Wild Alaskan Salmon Are Getting Smaller and Smaller. Why?
Grizzlies and human beings alike are going to start seeing tinier fillets
Wild Alaskan salmon have never been so tiny. According to recent reporting by Bloomberg Green, the fish that fuels a $2 billion industry in the 49th state — plus billions more dollars throughout the rest of the Pacific Rim — is trending smaller and smaller.
The CEO of Obi Seafoods, Mark Palmer, told Bloomberg Green that weighty, four-pound sockeye once comprised “as much as 70% of each season’s Bristol Bay catch.” These days, it’s less than half. That means less yield for anglers and more headaches for researchers, who are unsure exactly why this is happening and concerned about the environmental implications.
Smaller fish seems to correlate to smaller populations of fish — salmon runs are sparse these days, with the populations of four different salmon species all on the decline over the last 30 years.

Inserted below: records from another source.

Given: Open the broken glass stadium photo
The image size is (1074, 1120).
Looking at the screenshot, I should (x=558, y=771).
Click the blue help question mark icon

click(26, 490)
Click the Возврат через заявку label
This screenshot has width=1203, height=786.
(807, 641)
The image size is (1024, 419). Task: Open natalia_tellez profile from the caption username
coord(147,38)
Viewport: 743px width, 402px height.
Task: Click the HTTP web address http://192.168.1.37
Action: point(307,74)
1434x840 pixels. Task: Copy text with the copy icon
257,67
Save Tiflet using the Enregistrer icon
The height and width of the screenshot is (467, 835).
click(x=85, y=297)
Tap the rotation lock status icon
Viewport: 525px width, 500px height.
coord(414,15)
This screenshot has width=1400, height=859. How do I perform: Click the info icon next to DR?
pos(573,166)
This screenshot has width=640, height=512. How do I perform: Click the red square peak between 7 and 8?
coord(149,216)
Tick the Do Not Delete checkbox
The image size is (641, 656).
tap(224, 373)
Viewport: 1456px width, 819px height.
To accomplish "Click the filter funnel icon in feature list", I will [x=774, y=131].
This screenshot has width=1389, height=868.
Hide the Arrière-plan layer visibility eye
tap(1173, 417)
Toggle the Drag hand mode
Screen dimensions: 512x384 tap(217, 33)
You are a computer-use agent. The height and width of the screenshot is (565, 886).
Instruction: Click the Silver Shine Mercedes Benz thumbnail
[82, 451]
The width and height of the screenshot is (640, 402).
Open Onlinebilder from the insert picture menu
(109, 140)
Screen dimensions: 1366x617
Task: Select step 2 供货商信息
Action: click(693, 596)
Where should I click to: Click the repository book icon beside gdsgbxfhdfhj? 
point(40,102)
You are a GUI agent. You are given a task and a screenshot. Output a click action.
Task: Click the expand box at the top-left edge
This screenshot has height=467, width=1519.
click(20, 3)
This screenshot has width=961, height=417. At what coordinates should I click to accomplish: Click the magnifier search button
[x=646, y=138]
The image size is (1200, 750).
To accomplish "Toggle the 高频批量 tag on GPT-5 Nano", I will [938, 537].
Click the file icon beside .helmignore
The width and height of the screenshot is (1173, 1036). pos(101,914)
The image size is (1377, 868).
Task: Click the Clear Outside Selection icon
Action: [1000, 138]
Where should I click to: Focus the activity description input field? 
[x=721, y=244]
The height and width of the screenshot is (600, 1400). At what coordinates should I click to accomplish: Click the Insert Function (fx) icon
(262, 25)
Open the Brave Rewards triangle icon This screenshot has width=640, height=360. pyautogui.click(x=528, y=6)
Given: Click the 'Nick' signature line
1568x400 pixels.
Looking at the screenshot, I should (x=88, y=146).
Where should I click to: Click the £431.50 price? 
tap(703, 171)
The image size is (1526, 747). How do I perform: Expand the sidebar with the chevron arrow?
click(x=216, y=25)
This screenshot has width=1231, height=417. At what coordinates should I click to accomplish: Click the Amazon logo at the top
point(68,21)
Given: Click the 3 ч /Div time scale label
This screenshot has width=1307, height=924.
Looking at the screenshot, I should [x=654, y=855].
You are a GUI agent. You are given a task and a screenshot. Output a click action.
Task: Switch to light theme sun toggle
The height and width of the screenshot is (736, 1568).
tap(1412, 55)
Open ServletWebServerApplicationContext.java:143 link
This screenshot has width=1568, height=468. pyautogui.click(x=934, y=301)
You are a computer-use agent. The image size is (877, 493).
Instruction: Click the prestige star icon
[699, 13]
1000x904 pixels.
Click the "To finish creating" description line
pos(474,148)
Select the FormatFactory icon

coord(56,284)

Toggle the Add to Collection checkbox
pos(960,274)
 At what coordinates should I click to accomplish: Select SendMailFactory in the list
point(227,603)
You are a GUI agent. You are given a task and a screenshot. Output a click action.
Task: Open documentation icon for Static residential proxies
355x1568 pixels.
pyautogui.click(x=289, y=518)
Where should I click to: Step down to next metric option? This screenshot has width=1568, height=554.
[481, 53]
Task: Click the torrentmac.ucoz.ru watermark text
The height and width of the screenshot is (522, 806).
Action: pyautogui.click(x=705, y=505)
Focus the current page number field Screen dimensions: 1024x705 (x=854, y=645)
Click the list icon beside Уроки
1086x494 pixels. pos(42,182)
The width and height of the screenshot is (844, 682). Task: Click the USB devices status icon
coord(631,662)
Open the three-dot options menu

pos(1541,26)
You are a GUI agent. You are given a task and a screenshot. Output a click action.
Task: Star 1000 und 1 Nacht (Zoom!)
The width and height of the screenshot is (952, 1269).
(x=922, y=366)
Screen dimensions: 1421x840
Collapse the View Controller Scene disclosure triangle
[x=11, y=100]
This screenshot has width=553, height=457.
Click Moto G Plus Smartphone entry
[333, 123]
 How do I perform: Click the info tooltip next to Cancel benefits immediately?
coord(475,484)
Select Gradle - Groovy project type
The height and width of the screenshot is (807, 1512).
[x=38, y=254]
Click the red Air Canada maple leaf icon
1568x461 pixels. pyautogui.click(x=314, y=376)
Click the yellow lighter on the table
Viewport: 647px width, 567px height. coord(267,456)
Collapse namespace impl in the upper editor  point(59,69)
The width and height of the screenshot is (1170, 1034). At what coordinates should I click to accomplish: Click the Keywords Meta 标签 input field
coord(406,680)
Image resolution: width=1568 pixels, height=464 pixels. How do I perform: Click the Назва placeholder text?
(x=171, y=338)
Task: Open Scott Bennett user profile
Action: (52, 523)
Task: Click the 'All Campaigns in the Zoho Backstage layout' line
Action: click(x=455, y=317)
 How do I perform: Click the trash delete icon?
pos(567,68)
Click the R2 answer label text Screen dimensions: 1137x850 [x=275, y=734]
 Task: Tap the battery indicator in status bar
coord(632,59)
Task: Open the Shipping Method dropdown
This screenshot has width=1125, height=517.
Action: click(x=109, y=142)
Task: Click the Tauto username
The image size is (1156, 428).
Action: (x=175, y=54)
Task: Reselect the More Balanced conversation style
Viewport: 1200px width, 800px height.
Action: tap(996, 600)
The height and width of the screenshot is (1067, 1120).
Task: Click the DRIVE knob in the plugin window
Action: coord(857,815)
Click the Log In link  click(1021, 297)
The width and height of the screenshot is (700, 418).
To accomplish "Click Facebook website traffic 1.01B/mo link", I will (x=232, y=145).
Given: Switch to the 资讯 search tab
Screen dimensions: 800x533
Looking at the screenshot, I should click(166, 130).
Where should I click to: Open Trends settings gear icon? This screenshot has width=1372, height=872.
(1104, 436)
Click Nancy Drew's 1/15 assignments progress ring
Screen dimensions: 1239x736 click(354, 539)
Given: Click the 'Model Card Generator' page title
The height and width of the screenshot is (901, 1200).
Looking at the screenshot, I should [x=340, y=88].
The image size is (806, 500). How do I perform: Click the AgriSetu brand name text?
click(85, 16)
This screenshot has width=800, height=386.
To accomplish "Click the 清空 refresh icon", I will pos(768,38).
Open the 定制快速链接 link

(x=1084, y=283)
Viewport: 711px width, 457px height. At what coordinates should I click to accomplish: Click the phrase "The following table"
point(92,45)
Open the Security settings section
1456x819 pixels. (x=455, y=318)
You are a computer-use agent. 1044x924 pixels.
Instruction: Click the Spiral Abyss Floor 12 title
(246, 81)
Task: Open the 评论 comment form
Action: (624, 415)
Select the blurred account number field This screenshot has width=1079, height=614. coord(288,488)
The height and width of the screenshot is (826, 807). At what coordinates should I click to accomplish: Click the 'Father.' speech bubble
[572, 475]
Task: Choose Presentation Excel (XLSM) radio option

Overfishing hasn’t helped; neither has agriculture, mining, habit degradation due to dams, blocked access to the sea, warmer rivers from ice melt. Salmon are eager travelers: they head from freshwater rivers to the Pacific, then back to the rivers. That journey is particularly perilous in an age of rampant climate change, and field biologists have noted that salmon seem to be returning from the ocean at a younger age.
Why? Unclear. But it’s likely behind the disturbing trend in smaller size. And the butterfly effect is massive. It means a smaller fillet on a night out in San Francisco, sure, but it also means a battle for limited nutrients between the animals that catch salmon for sustenance, like grizzlies or eagles.
All hope isn’t lost. This is one situation where the interests of so many groups — the fishing industry, governmental researchers, indigenous groups — are aligned. But per usual with environmental crises, the clock is ticking and protective measures need to be levied as soon as possible.